Does Exercise Make You Feel More Tired?
Exercise has the potential to boost your energy levels as well as your mental and physical health, but this doesn’t always happen. In fact, depending on how you approach exercise, it may have the opposite effect. This blog looks at how exercise can leave you feeling more tired or give you more energy, depending on how you approach it, plus tips on how to avoid feeling lethargic during and after a workout.
What happens to our bodies when we exercise?
When you work out, your muscles use sugar and burn glycogen for energy. This creates lactic acid as a by-product. As lactic acid is carried in your blood, exercising causes fatigue because of its mild acidity. However, other factors like dehydration and low oxygen levels can also cause post-exercise fatigue and even muscle soreness. The good news is that those effects usually go away after a few hours or days.
How to avoid tiredness during a workout
Start off with a light warm-up, like jogging in place for five minutes or pedalling on a stationary bike at an easy pace. End your workout on a positive note. As you approach your final exercise routine, go all out, working up to your hardest set of exercises (like sprinting or lifting weights). During each exercise session, make sure to increase the intensity when possible. The more intensely you can work out without feeling exhausted, the less likely you are to feel drained later in the day.
Post exercise soreness can also be due to Blood Pooling- where lack of cool down causes blood to store “or pool” in the muscles (usually in the legs/feet/ankles) and can lead to swelling and discomfort- a 10 minute light cool down and static stretching (stationary) will allow venous return, essentially the blood will return to the heart evenly distributed and reduce the likelihood or sore muscles.
DOMS (delayed onset muscle soreness) is common in people new to exercise- as their muscles have torn and will feel sore as they rebuild- this is perfectly normal, however can be reduced by “taking it easy” for the first few workouts- and not lifting too heavy early on (even if it feels fine on the day!)
It is also important to remember that after warming up (jogging etc) “Dynamic” stretching is important- this is stretching with movement- e.g. lunges- squats, leg swings- so Warming up= Dynamic, Cooling down = Static
How does exercise increase energy levels?
As a general rule, exercise will not make you feel more tired. In fact, it is likely to make you feel more energised and full of life. This is because when we work out our body produces endorphins which make us feel better and healthier. Also, when we exercise on a regular basis our metabolism speeds up and we burn fat which also improves our energy levels.
If you don’t have time for a proper workout, it’s crucial to make sure that at least some small amount of movement fits into your schedule every day. Even if it’s just walking around while you work or catching an extra flight of stairs at lunch, doing something every day will pay off in terms of improving your overall fitness and your ability to fight fatigue later on.
Other chemicals released in exercise are Dopamine + Serotonin (feel good chemicals) as well as Endorphins- which are natural painkillers and mood elevators- which is why many people feel better after a workout and generally less tired.
Exercise can also reduce Cortisol levels- which is the body`s main stress hormones- thus alleviating anxiety and improving mental health.
What type of exercise give us more energy?
The best way to get energy from exercise is a combination of high-intensity and high-duration activities. When we exercise intensely, our heart rate increases dramatically. That increases our metabolic rate so that we burn more calories, even after we stop exercising. We have all experienced after exercise what is called a runner’s high, which is caused by the rush of chemicals in our brain.
Increasing intensity each workout is known as “Progressive overload”- and this does depend on the target- for general fitness- this can be an extra minute running/cycling- or one more set of squats, one more exercise in a circuit.

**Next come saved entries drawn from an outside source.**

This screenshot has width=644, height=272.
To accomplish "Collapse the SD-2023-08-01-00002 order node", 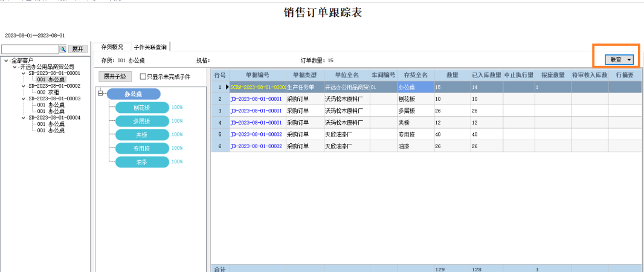I will pos(24,86).
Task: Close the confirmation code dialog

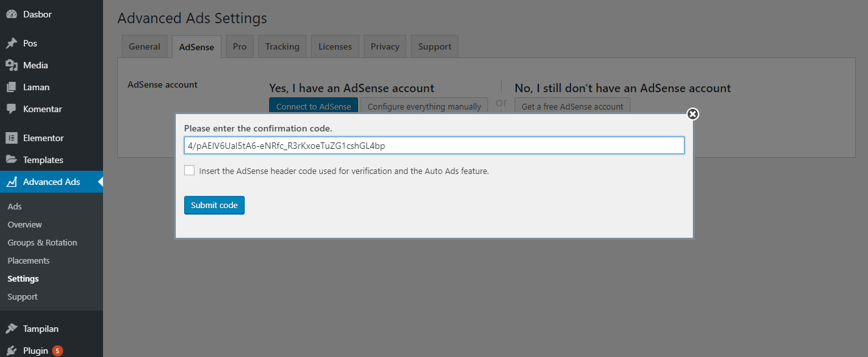Action: (x=693, y=114)
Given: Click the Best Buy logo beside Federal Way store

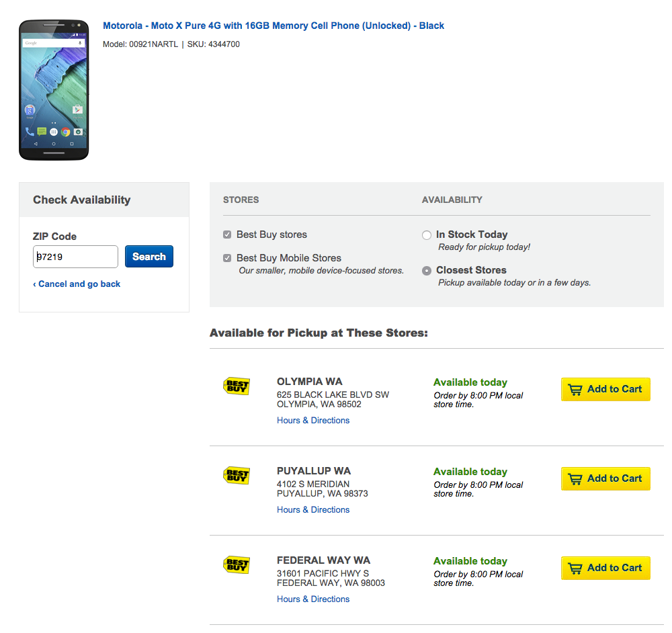Looking at the screenshot, I should coord(236,565).
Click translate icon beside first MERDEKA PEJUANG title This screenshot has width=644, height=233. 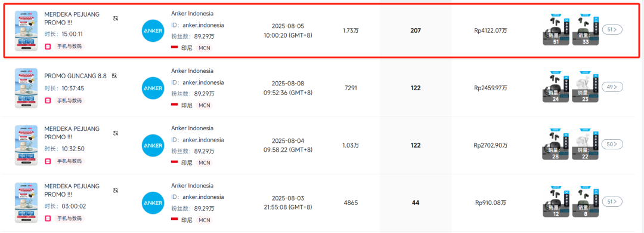point(116,19)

For weight training, tracking sets and reps is the best way to manage progress- and it is important to vary workouts to maintain motivation and prevent a plateau- increasing weight and reducing reps can promote muscular strength- whilst reducing weight and increasing reps/sets promotes muscular endurance. The key is to modify the workout each week (if comfortable) to push the body a little more- thus creating more microtears in the muscles- which will (with adequate protein intake) repair quicker and stronger. For more information on weight training, you can refer to our strength training guide for beginners.
Likewise, in running/aerobic activity, the heart will strengthen and become more efficient in pumping blood (and oxygen) to the muscles with regular cardiovascular training. For more information on running, you can refer to our ‘how to start running’ guide.
This was written with the collaboration of personal trainer Marcus Bird.